A case of two-buck-chuck, even paying the customs duties was much cheaper than anything we could buy in Canada. Most of the time, the Canadian customs officials just waved us on when we told them we had a case of wine worth US $24, altho once they told us to go into the office and fill out all the customs papers. This experience cost us ten dollars, but I found it to be a real bother and time-consuming affair as well.

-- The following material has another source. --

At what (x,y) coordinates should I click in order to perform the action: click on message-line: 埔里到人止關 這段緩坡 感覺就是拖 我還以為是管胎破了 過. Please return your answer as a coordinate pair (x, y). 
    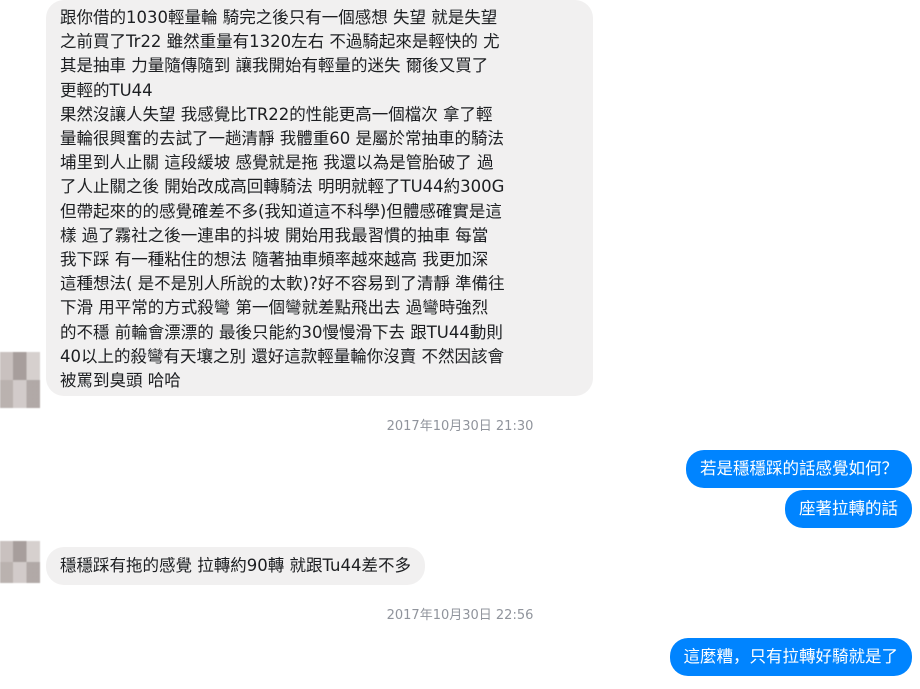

My good luck of never having trouble at the border rossing nto the US ran out when I arrived at the border with my carpentry tools in the car. They immediately sent me inside and took apart my car, checking all the tools. I was going to build a deck for my son’s house, but the border officials were suspicious that I had other intentions. They were afraid that I would take jobs away from Americans. It took over an hour to get on my way; I pointed to my gray hair and said I was retired and had no intention of working and taking a job away from the locals. Further, I explained to them I had lived in the US for years but came home to Canada for my career, which was over.

Complications arose when I mentioned I had an expired draft card with a 5A rating. The younger officials knew nothing about draft cards and I tried to describe the Vietnam war and how Americans were drafted for service. This entire episode came to a hilarious end when an older border guard burst out in a boisterous laugh and explained to the younger officials what had happened in the sixties. The bottom line was that they took away the draft card I cherished and carried with me all the time when I worked in Norfolk, Virginia, in the sixties.

But the border is a two-way street and I never forget the incident when I bought a bottle of liquor at the duty-free shop coming home and the Canadian border guard asked how many ounces were in the bottle (there was a limit on how much one could bring back home). I looked at the bottle for information but could find none. I told the official I bought it at the duty-free store and had to be a size permitted for import to Canada. But he would not budge and I was ready to consume part of the bottle when he suddenly decided to just let us go, looking at the lineup behind us. As soon as we crossed the border, I felt some corrugations on the bottom of the bottle, and lo-and-behold; I found the information I had been looking for.

But next week we will go back to the old days, and a passport will be sufficient to enter Canada. The US is already open with a Canadian passport. Hurrah! Were the heavy-handed regulations preventing the entry of people with Covid useful and worth the cost of losing the tourist business? We’ll not know unless the government undertakes a study of it.